**PROVIDED DATA:**
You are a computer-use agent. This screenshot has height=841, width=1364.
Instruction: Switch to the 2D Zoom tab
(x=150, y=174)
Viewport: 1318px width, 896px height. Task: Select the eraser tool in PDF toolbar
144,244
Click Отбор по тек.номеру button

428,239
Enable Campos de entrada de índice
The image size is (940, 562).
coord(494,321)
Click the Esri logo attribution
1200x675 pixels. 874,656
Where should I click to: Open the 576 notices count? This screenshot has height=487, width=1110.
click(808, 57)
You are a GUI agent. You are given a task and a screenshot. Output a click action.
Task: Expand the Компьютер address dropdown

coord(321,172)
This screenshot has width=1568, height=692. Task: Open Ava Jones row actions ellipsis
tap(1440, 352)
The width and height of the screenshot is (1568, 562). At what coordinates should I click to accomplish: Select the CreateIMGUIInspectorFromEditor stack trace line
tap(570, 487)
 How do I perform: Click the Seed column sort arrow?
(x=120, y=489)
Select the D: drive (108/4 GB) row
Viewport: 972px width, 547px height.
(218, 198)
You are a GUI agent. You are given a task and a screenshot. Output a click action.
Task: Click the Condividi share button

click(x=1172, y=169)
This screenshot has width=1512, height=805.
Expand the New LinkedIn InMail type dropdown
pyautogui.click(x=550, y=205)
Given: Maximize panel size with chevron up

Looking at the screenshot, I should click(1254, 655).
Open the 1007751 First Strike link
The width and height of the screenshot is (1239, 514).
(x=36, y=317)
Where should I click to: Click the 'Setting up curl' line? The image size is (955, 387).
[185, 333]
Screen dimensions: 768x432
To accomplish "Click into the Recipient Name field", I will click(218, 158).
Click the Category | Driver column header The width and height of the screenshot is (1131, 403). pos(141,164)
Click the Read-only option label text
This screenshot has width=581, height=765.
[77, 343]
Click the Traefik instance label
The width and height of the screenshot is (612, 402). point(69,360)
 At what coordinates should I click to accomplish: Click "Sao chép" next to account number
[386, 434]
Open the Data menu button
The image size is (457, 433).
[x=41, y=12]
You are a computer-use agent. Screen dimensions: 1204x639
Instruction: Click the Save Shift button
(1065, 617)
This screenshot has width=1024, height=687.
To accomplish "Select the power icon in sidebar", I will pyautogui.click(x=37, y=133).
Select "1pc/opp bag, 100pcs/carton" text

**OBJECTIVE:** Return all of the data above again, line for line, with no changes.

**SOLUTION TO THE EXERCISE:**
You are a computer-use agent. This screenshot has height=841, width=1364.
Instruction: Switch to the 2D Zoom tab
(x=150, y=174)
Viewport: 1318px width, 896px height. Task: Select the eraser tool in PDF toolbar
144,244
Click Отбор по тек.номеру button

428,239
Enable Campos de entrada de índice
The image size is (940, 562).
coord(494,321)
Click the Esri logo attribution
1200x675 pixels. 874,656
Where should I click to: Open the 576 notices count? This screenshot has height=487, width=1110.
click(808, 57)
You are a GUI agent. You are given a task and a screenshot. Output a click action.
Task: Expand the Компьютер address dropdown

coord(321,172)
This screenshot has width=1568, height=692. Task: Open Ava Jones row actions ellipsis
tap(1440, 352)
The width and height of the screenshot is (1568, 562). At what coordinates should I click to accomplish: Select the CreateIMGUIInspectorFromEditor stack trace line
tap(570, 487)
 How do I perform: Click the Seed column sort arrow?
(x=120, y=489)
Select the D: drive (108/4 GB) row
Viewport: 972px width, 547px height.
(218, 198)
You are a GUI agent. You are given a task and a screenshot. Output a click action.
Task: Click the Condividi share button

click(x=1172, y=169)
This screenshot has width=1512, height=805.
Expand the New LinkedIn InMail type dropdown
pyautogui.click(x=550, y=205)
Given: Maximize panel size with chevron up

Looking at the screenshot, I should click(1254, 655).
Open the 1007751 First Strike link
The width and height of the screenshot is (1239, 514).
(x=36, y=317)
Where should I click to: Click the 'Setting up curl' line? The image size is (955, 387).
[185, 333]
Screen dimensions: 768x432
To accomplish "Click into the Recipient Name field", I will click(218, 158).
Click the Category | Driver column header The width and height of the screenshot is (1131, 403). pos(141,164)
Click the Read-only option label text
This screenshot has width=581, height=765.
[77, 343]
Click the Traefik instance label
The width and height of the screenshot is (612, 402). point(69,360)
 At what coordinates should I click to accomplish: Click "Sao chép" next to account number
[386, 434]
Open the Data menu button
The image size is (457, 433).
[x=41, y=12]
You are a computer-use agent. Screen dimensions: 1204x639
Instruction: Click the Save Shift button
(1065, 617)
This screenshot has width=1024, height=687.
To accomplish "Select the power icon in sidebar", I will pyautogui.click(x=37, y=133).
Select "1pc/opp bag, 100pcs/carton" text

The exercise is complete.